# SELECTED PASSAGE:
+ + + +

For ELISA assays, 96-well plates (Dynatech Labs.) were coated overnight at 4°C with α–IL-2 (JES6-1A12), α–IL-3 (MP2-8F8), or α–GM-CSF (MP1-22E9) mAbs (PharMingen). Serial dilutions of supernatants from thymocytes stimulated in culture for 48 h were added to the antibody-coated plates and incubated for 18 h at 4°C. Biotinylated antibodies against IL-2 (JES5-5H4), IL-3 (MP2-43D11), or GM-CSF (MP1-31G6) were then added to the plates and incubated for 2 h at room temperature. Avidin peroxidase (Sigma Chemical Co.) and ABTS (3-ethylbenzthiazoline-6-sulfonic acid) were added to the wells and enzymatic reactions were quantitated in a microplate reader (Dynatech Labs.). All samples were assayed in triplicate.
Western Blot Analysis.
Cytoplasmic and nuclear thymocyte extracts were prepared as previously described (49). In brief, thymocytes were washed with PBS, incubated in buffer A (10 mM Hepes, pH 7.9, 1.5 mM MgCl2, 10 mM KCl, 0.5 mM dithiothreitol, and 0.2 mM phenylmethylsulfonyl fluoride) for 10 min at 4°C and centrifuged to separate nuclei (pellet) from cytoplasmic proteins (supernatant). Nuclei were lysed by incubation with buffer C (20 mM Hepes, pH 7.9, 25% glycerol, 420 mM NaCl, 1.5 mM MgCl2, 0.2 mM EDTA, 0.5 mM dithiothreitol, 0.2 mM phenylmethylsulfonyl fluoride, 10 mg/ml aprotinin, and 10 mg/ml leupeptin) at 4°C and lysates were cleared by centrifugation. Nuclear and cytoplasmic extracts were frozen at −70°C. Protein concentrations were determined using a commercially available kit (Bio-Rad). For Western blot analysis, 15 μg of cytoplasmic extracts were fractionated by SDS-PAGE in 10% polyacrylamide gels and transferred to PVDF membranes (Millipore). Western blots were probed with a rabbit polyclonal antibody against MAD-3 (1:2,000 dilution; nomenclature of DiDonato et al. [reference 13], No. 644) or an α-HA-specific antibody (1:2,000 dilution; 12CA5). Blots were developed with goat α-rabbit (1:2,000 dilution; Amersham) or rat α-mouse (1:5,000 dilution; Kirkegaard and Perry Labs.) secondary antibodies and a commercially available chemiluminescence kit according to the manufacturer's instructions (Pierce Chemical Co.).

+ + + +

# PROBLEMS TO SOLVE:
1) Extract the words of the methods passage from "For ELISA assays, 96-well" to "Western Blot Analysis.".
2) According to the methods passage, how much cytoplasmic extract was fractionated by SDS-PAGE for Western blot analysis?

# DATA PROVIDED:
+ + + +

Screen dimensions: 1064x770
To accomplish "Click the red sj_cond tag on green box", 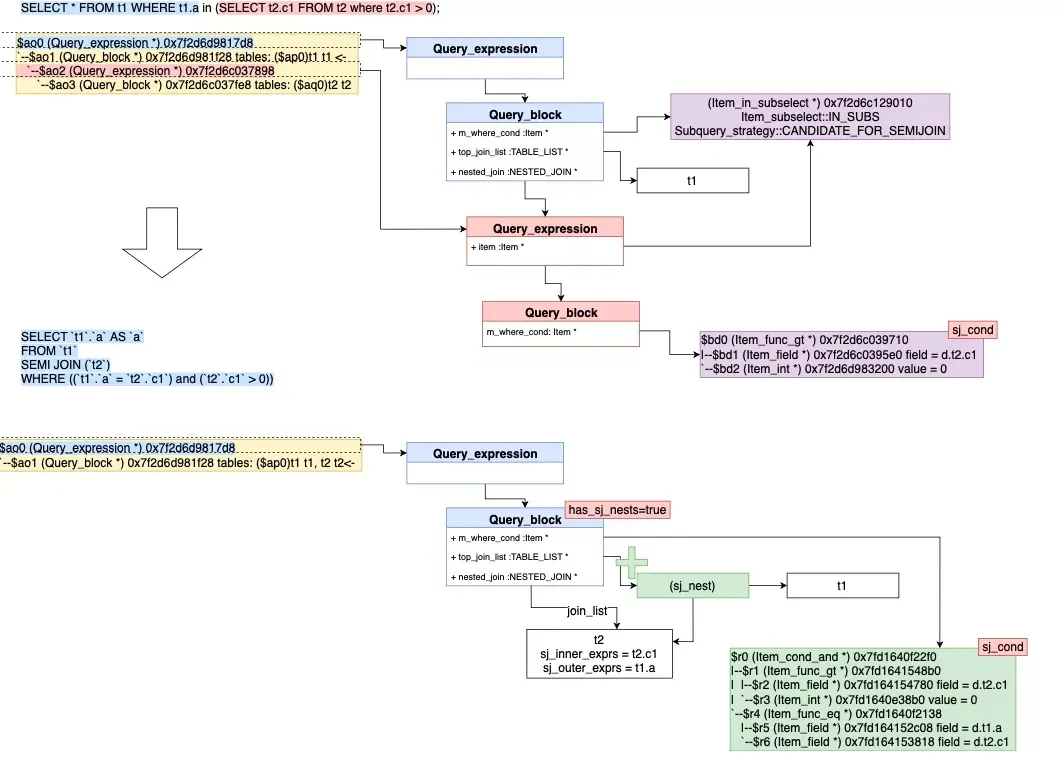I will coord(1002,647).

+ + + +

# LIST OF SOLUTIONS:
1)
For ELISA assays, 96-well plates (Dynatech Labs.) were coated overnight at 4°C with α–IL-2 (JES6-1A12), α–IL-3 (MP2-8F8), or α–GM-CSF (MP1-22E9) mAbs (PharMingen). Serial dilutions of supernatants from thymocytes stimulated in culture for 48 h were added to the antibody-coated plates and incubated for 18 h at 4°C. Biotinylated antibodies against IL-2 (JES5-5H4), IL-3 (MP2-43D11), or GM-CSF (MP1-31G6) were then added to the plates and incubated for 2 h at room temperature. Avidin peroxidase (Sigma Chemical Co.) and ABTS (3-ethylbenzthiazoline-6-sulfonic acid) were added to the wells and enzymatic reactions were quantitated in a microplate reader (Dynatech Labs.). All samples were assayed in triplicate.
Western Blot Analysis.

2) 15 μg